Le concept de santé environnementale a été défini lors de la deuxième conférence européenne sur l’environnement et la santé qui s’est tenu à Helsinki en 1994 : « La santé environnementale comprend les aspects de la santé humaine, y compris la qualité de la vie, qui sont déterminés par les facteurs physiques, chimiques, biologiques, sociaux, psychosociaux et esthétiques de notre environnement. Elle concerne également la politique et les pratiques de gestion, de mitigation, de contrôle et de prévention des facteurs environnementaux susceptibles d’affecter la santé des générations actuelles et futures ». La recherche en santé environnementale vise à recenser les facteurs environnementaux, établir des liens entre expositions mesurées et maladies chroniques, déduire les risques pour la santé humaine et développer des politiques de santé publique appropriées.

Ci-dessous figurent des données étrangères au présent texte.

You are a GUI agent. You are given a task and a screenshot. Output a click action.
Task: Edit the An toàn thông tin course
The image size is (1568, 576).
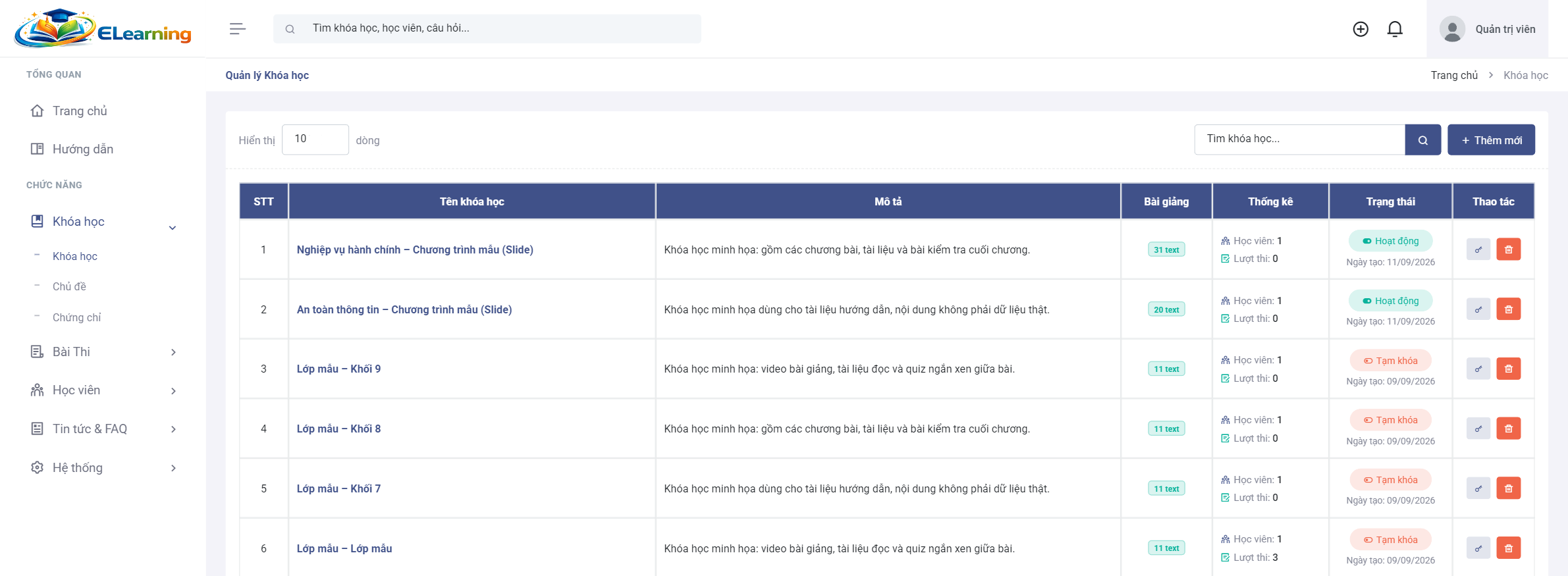(x=1478, y=309)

L’évaluation des risques sanitaires liée à une exposition à des facteurs environnementaux permet d’établir ces liens. C’est une démarche d’aide à la décision fondée sur l’estimation quantitative et qualitative de risques incertains. Cette démarche scientifique cherche à objectiver des questions complexes en dépassant l’incertitude, en proposant une gestion par l’évaluation de l’ampleur et de la probabilité des dangers ainsi que par la comparaison des risques et des bénéfices. Elle permet alors aux décideurs d’établir une norme d’exposition ou des règles de fonctionnement. Elle est devenue depuis les années 1980, le socle sur lequel s’appuient les activités d’expertise et de régulation des agences des différents pays.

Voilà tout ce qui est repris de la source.